Comic Geek Speak held their first ever live recording in January 2006, to commemorate the show's 100th episode. The live recording was held at Golden Eagle Comics in Reading, Pennsylvania, which was also the site for the Episode 200 recording later that year. When the number of listeners showing up for these recordings outgrew what Golden Eagle could accommodate comfortably, Episode 300 moved to an unoccupied storefront inside the Fairgrounds Square Mall.
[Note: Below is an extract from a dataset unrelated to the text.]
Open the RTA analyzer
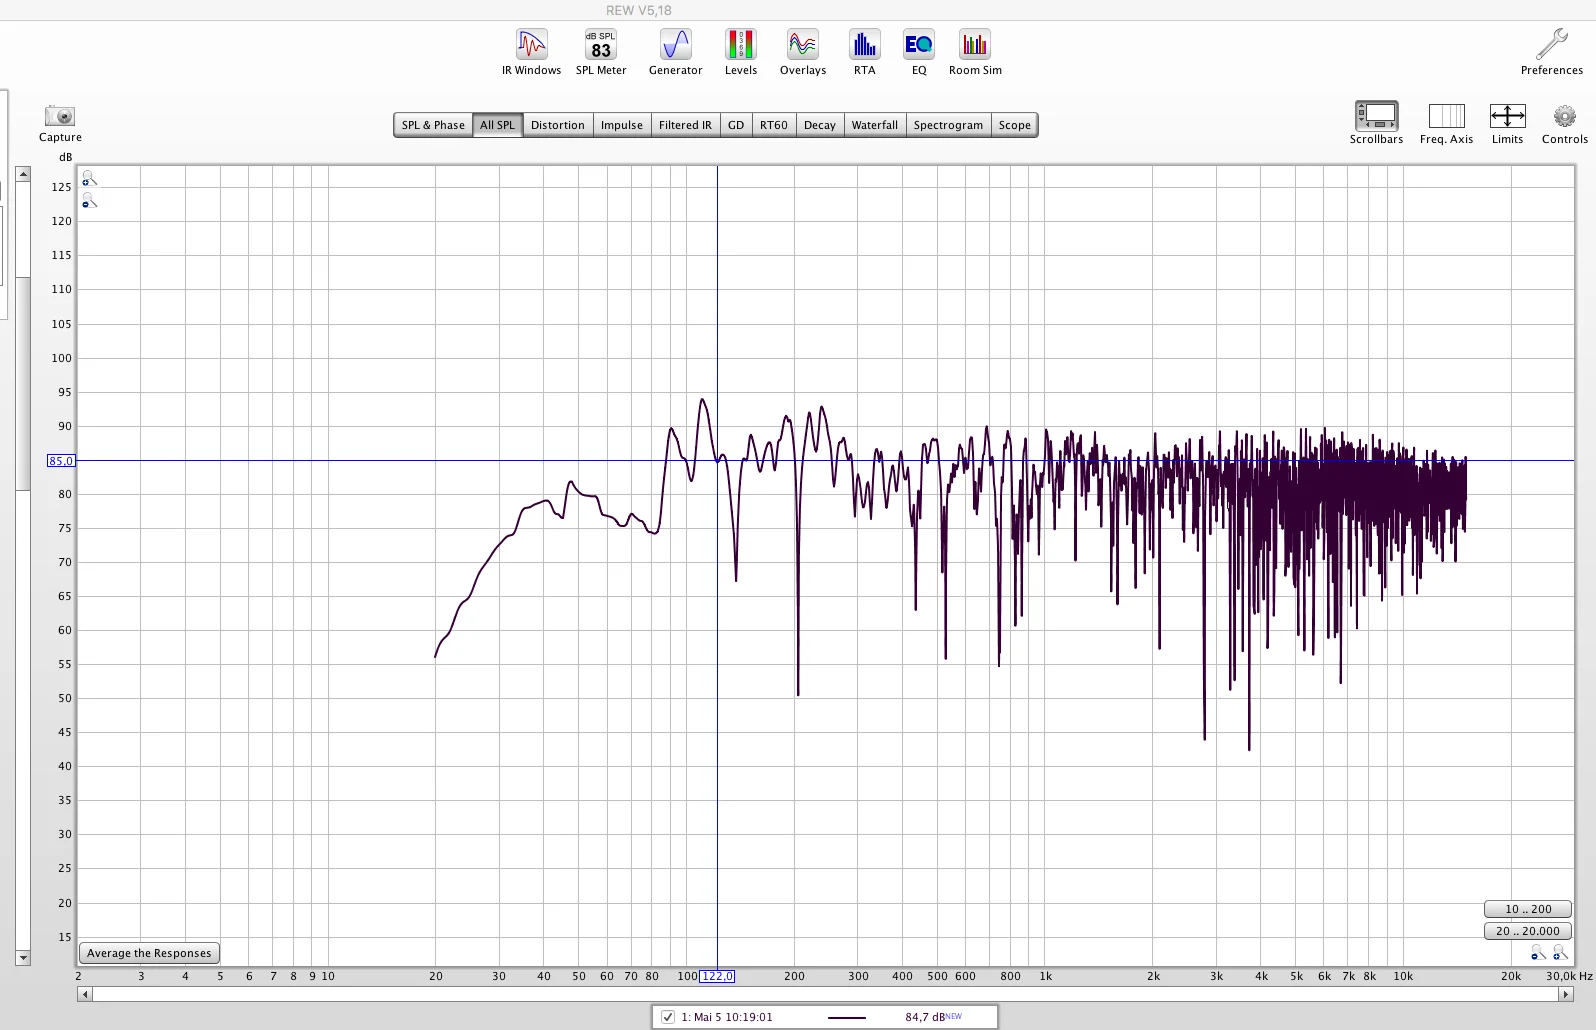 864,52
This was the final milestone episode event held by Comic Geek Speak before switching to a convention model for their listener gatherings.

In September 2008, Comic Geek Speak hosted the first Comic Geek Speak Super Show, a creator focused comic convention at the Greater Reading Expo Center in Reading, Pennsylvania. Notable guests included Mike Norton, Jamal Igle, David Petersen, Sal Abbinanti of Atomika, Buzz Aw, Morry Hollowell, Danielle Corsetto and many others.